## 任务目标
把下面清单中的每一行改写成编号列表，空行不计入。

## 记录集
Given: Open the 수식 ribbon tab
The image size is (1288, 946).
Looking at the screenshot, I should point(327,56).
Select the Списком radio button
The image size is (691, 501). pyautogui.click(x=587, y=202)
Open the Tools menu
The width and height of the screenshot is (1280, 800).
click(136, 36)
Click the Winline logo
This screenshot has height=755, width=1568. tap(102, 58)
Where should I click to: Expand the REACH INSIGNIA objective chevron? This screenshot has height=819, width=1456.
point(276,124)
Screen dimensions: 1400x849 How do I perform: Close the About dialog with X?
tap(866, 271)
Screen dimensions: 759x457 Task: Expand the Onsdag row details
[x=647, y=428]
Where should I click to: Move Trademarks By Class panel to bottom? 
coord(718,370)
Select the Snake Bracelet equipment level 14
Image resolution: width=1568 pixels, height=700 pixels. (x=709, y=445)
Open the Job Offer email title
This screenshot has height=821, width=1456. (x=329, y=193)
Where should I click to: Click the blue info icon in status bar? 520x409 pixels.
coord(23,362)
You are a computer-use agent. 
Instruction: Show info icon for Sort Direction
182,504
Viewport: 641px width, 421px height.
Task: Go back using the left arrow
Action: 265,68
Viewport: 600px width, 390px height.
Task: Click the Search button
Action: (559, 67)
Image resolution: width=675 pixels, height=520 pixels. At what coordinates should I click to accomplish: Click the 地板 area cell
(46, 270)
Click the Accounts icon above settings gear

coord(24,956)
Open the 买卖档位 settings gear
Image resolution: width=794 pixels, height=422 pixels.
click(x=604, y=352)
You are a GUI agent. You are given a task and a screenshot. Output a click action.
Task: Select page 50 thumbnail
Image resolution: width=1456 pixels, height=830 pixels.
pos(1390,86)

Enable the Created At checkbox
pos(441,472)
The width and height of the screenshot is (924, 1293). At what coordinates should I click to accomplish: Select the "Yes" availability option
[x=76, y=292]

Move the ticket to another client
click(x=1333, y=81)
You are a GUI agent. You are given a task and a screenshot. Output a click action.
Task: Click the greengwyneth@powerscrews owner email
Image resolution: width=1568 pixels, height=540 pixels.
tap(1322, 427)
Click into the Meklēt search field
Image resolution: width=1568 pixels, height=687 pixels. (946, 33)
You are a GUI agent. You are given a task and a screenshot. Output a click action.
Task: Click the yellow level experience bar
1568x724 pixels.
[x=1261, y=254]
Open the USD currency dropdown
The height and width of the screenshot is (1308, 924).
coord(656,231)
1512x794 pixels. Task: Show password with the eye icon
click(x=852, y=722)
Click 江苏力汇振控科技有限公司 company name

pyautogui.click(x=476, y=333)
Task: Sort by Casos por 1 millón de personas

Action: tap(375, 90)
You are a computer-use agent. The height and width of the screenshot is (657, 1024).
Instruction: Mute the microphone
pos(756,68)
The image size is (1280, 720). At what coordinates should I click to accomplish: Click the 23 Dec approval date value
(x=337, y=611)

## 答复
1. Given: Open the 수식 ribbon tab
2. The image size is (1288, 946).
3. Looking at the screenshot, I should point(327,56).
4. Select the Списком radio button
5. The image size is (691, 501). pyautogui.click(x=587, y=202)
6. Open the Tools menu
7. The width and height of the screenshot is (1280, 800).
8. click(136, 36)
9. Click the Winline logo
10. This screenshot has height=755, width=1568. tap(102, 58)
11. Where should I click to: Expand the REACH INSIGNIA objective chevron? This screenshot has height=819, width=1456.
12. point(276,124)
13. Screen dimensions: 1400x849 How do I perform: Close the About dialog with X?
14. tap(866, 271)
15. Screen dimensions: 759x457 Task: Expand the Onsdag row details
16. [x=647, y=428]
17. Where should I click to: Move Trademarks By Class panel to bottom? 
18. coord(718,370)
19. Select the Snake Bracelet equipment level 14
20. Image resolution: width=1568 pixels, height=700 pixels. (x=709, y=445)
21. Open the Job Offer email title
22. This screenshot has height=821, width=1456. (x=329, y=193)
23. Where should I click to: Click the blue info icon in status bar? 520x409 pixels.
24. coord(23,362)
25. You are a computer-use agent. 
26. Instruction: Show info icon for Sort Direction
27. 182,504
28. Viewport: 641px width, 421px height.
29. Task: Go back using the left arrow
30. Action: 265,68
31. Viewport: 600px width, 390px height.
32. Task: Click the Search button
33. Action: (559, 67)
34. Image resolution: width=675 pixels, height=520 pixels. At what coordinates should I click to accomplish: Click the 地板 area cell
35. (46, 270)
36. Click the Accounts icon above settings gear
37. coord(24,956)
38. Open the 买卖档位 settings gear
39. Image resolution: width=794 pixels, height=422 pixels.
40. click(x=604, y=352)
41. You are a GUI agent. You are given a task and a screenshot. Output a click action.
42. Task: Select page 50 thumbnail
43. Image resolution: width=1456 pixels, height=830 pixels.
44. pos(1390,86)
45. Enable the Created At checkbox
46. pos(441,472)
47. The width and height of the screenshot is (924, 1293). At what coordinates should I click to accomplish: Select the "Yes" availability option
48. [x=76, y=292]
49. Move the ticket to another client
50. click(x=1333, y=81)
51. You are a GUI agent. You are given a task and a screenshot. Output a click action.
52. Task: Click the greengwyneth@powerscrews owner email
53. Image resolution: width=1568 pixels, height=540 pixels.
54. tap(1322, 427)
55. Click into the Meklēt search field
56. Image resolution: width=1568 pixels, height=687 pixels. (946, 33)
57. You are a GUI agent. You are given a task and a screenshot. Output a click action.
58. Task: Click the yellow level experience bar
59. 1568x724 pixels.
60. [x=1261, y=254]
61. Open the USD currency dropdown
62. The height and width of the screenshot is (1308, 924).
63. coord(656,231)
64. 1512x794 pixels. Task: Show password with the eye icon
65. click(x=852, y=722)
66. Click 江苏力汇振控科技有限公司 company name
67. pyautogui.click(x=476, y=333)
68. Task: Sort by Casos por 1 millón de personas
69. Action: tap(375, 90)
70. You are a computer-use agent. The height and width of the screenshot is (657, 1024).
71. Instruction: Mute the microphone
72. pos(756,68)
73. The image size is (1280, 720). At what coordinates should I click to accomplish: Click the 23 Dec approval date value
74. (x=337, y=611)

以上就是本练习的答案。